Ooo, Jo Maugham isn't happy...

[Xanthangum]

Jo Maugham (@JolyonMaugham) Tweeted:
"We waited some weeks for the BBC to be ready to cover our legal action to protect the legal rights of trans children. And the piece is up and is quite extraordinary. I'm not going to link to it because it is inaccurate and gives space to a transphobic hate group." twitter.com/JolyonMaugham/status/1330758709140729856?s=20

Which I assume refers to this piece:

www.bbc.co.uk/news/health-55015959

And he says this about LGB Alliance, which feels stupidly for a lawyer libellous: The third point is they have quoted the so-called LGB Alliance - a dark money funded astro-turfed hate group - on the healthcare of trans teenagers. What next?
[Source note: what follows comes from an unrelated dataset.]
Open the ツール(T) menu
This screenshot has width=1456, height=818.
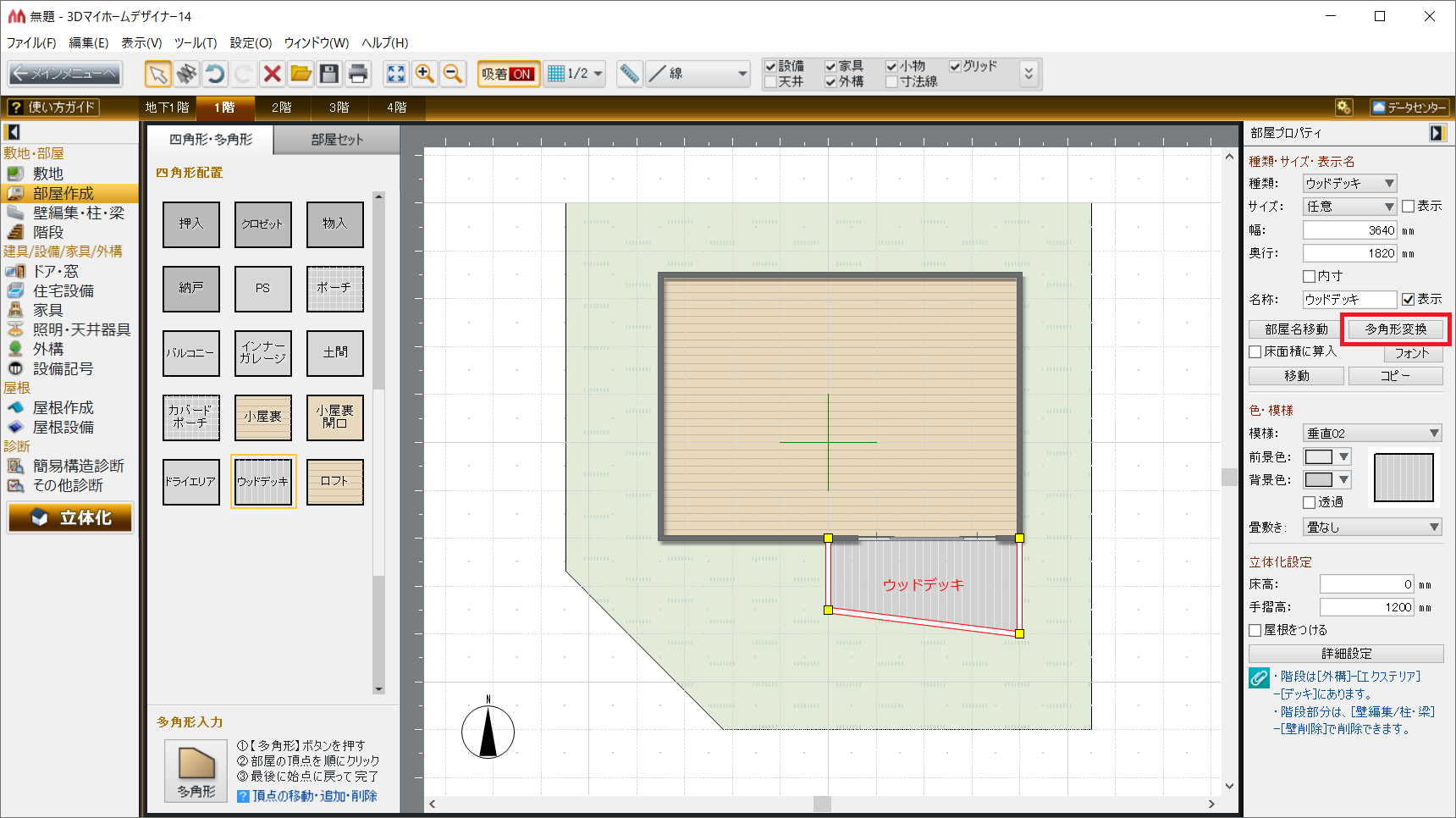click(196, 42)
Will the BBC be quoting white supremacists on whether sickle cell anaemia should be treated on the NHS?

a dark money funded astro-turfed hate group

Where has JM got this idea from?

The latter description of LGB Alliance as a 'hate group' does seem libellous to me. Not being a lawyer. Presumably sensible, qualified lawyers would only say this type of thing with substantial reliable evidence to back up these assertions?
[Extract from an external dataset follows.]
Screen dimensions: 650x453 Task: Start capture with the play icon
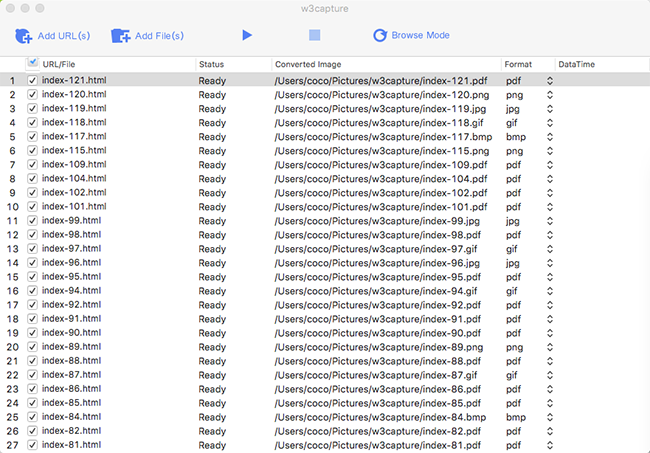247,35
I do admire the LGB Alliance. It must be very hard to stand all this constant attack and vilification just for setting up a group for lesbians, gay men and bisexual people. Madness that it's come to this.
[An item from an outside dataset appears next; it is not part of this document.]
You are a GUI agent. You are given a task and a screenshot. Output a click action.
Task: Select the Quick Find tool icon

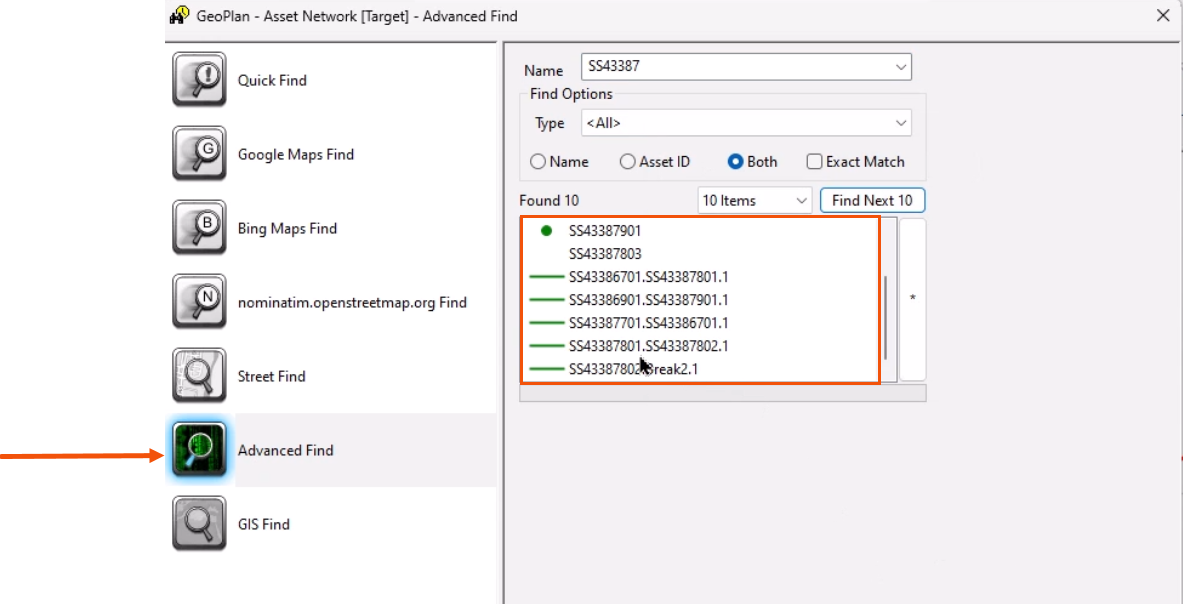tap(199, 80)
He's currently recruiting for a personal assistant if any members of his fan club here want to apply goodlawproject.org/news/assistant-jolyon-maugham-qc/

@PurpleHoodie

Kipo

Re: His choice of apparel. I think we all here know what he is about. From many an angle.

I don’t ?

ArcheryAnnie
I mean, one quote is "nobody else is sticking up for trans young people", which ignores, er, the vast, vast range of huge well-funded charities, the corporate capture of many corporations, and indeed the legal firm representing them, all fully signed-up to transing children as easily and as young as possible. It's hardly a quote to make anyone feel confident that this child is fully informed.

I agree, that particular quote struck me as being woefully ill-informed. Whether due to lack of knowledge, or else through the child being fed misinformation. Either way, I think it says a lot.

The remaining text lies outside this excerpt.